Carving Community is a Community Interest Company that specialises in enaging with hard to reach young people. Our work centres on the practical use of tools such as axes, mauls and spades. We provide a safe environment in which our experienced team can work with young people, challenging difficult feelings and behaviours and beginning the process of reintegrating them into society.

OUR WORK HAS SHOWN THAT POSITIVE, CREATIVE WORK WITH TOOLS CAN HELP TO REVERSE NEGATIVE, DESTRUCTIVE BEHAVIOURS.

Our courses enable young people to:

 

Redirect destructive and unhelpful behaviour patterns. 

 

Deepen their capacity to imagine, enabling them to plan for the future more effectively.

 

Experience work incorporated with play in a daily structured routine.

 

Develop a reflective dialogue through an aesthetic understanding.

 

Learn to reflect on their attitudes and behaviour patterns and implement change.

 

Learn to work and co-operate in group endeavour.

 

Learn to tolerate individual differences and needs.

 

Learn to respect authority and be accountable to boundaries and agreed contracts.

 

Participate in a group and collaborate in the discussion of contracts and the conditions needed to work together.

 

Understand health and safety.

 

Explore their emotions creatively.

 

Develop a psychological platform for them to be expressive.

 

Develop an awareness of unhelpful internal dialogues.

 

Develop an ability to reflect on their actions and outcomes.

 

Become more focused on their endeavour to engage with their lives.

 

Develop the ability to be self motivated in their lives.
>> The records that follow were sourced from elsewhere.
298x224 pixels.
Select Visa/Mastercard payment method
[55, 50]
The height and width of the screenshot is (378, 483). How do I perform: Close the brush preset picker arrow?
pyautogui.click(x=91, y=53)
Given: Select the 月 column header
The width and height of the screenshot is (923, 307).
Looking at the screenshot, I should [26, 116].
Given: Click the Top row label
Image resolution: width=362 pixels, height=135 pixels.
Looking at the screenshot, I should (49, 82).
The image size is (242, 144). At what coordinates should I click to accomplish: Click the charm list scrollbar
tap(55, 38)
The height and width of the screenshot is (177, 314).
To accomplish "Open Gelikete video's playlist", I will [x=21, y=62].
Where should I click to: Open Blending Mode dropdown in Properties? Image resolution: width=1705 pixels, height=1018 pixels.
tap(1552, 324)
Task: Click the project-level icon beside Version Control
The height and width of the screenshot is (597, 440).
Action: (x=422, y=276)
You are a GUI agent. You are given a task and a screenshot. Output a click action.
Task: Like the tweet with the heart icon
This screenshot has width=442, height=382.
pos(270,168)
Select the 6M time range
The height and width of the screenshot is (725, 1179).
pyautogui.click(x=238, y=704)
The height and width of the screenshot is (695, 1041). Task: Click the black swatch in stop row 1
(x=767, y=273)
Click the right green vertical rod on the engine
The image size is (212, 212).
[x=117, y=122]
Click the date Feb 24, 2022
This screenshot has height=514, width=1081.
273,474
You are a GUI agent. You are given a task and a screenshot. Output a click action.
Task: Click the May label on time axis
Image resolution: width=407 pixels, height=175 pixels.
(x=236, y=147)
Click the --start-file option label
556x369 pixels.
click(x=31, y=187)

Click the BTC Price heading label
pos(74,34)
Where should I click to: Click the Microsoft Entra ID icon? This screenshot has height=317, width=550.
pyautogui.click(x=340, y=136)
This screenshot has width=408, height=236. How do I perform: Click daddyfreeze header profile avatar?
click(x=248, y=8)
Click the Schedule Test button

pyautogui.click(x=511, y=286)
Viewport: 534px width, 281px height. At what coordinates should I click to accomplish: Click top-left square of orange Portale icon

Carving Community works on the front line of engagement with at risk young people. We work in partnership with other organisations and practitioners (e.g. schools, youth services, local authorities and community organisations) to develop the potential of the young people they serve and enhance the resources and skills of the adults who work with them. Carving Community has been working in this way with young people and adults for twenty years and has a reputation and track record for high quality interventions which have a positive impact on the lives of hard to reach young people.

 

We are expert in being able to support and redirect young people who are engaged in destructive behaviour. We specialise in dealing with youths who have been known to carry and use knives.

 

Our approach is to harness their actions and energies that have been previously causing disruption to them and their local communities. We harness these energies into a dynamic creative process through the use of tools that could be used as weapons i.e. Axes and Knives. This enables us to build relationships with the young people whereby we can redirect their energies into positive actions and outcomes.

 

By affirming their own authority, gained from witnessing and experiencing their own creative transformations, both individually and as a group we can support them in creating new roads of positive experiences. What is significant are the relationships established with us as older men and women facilitators, the re-establishing of a social hierarchy in relation to youth and elders.

 

As facilitators we are able to break into the established pattern of a youth/peer culture that is youth initiated, supported then manipulated by an adolescent media culture.

 

By establishing relationships with our team, we can enable the young person to work alongside elders in their community. They can experience adults modelling positive behaviour and communication skills as well as a willingness to positively engage in the young persons perspectives and partake in the idea that they can have their own personal vision.

 

Our approach is to work in partnership with you to ensure that the programme meets the aims and objectives of the overall project. Our teams will also work in close partnership with families, teachers and local residents to ensure that there is commitment from relevant stakeholders and to ensure that there is meaningful development for the schools, city council and community.

James Bond

I have worked since I was thirteen, starting on a Country estate on the edge of Exeter as a Gamekeepers assistant. The Head Gamekeeper taught me to carve walking sticks, which was a transformational experience for me. I went onto Sparsholt Agriculture College obtaining a Diploma in Gamekeeping and Waterkeeping. After travelling and living abroad I returned to England in my mid twenties and obtained a first class honours Degree from St. Martins College of Art in London. I went on to study for an M.A at Glasgow School of Art.

 

In my early thirties I met James Hillman Psychologist and cultural thinker and was invited to America to partake in seminars on discussion on Art and the Environment, where I also met and worked with Michael Meade a Mythologist who has also greatly influenced my work. I have found that having an older man who I can admire has been crucial to my well-being and development throughout my life.

 

For the past twenty years I have been working with young people and in the same way as mentors and unique characters influenced me, I wish to pass on the knowledge I have acquired to younger generations  by creating experiential learning for young people outside a classroom learning structure.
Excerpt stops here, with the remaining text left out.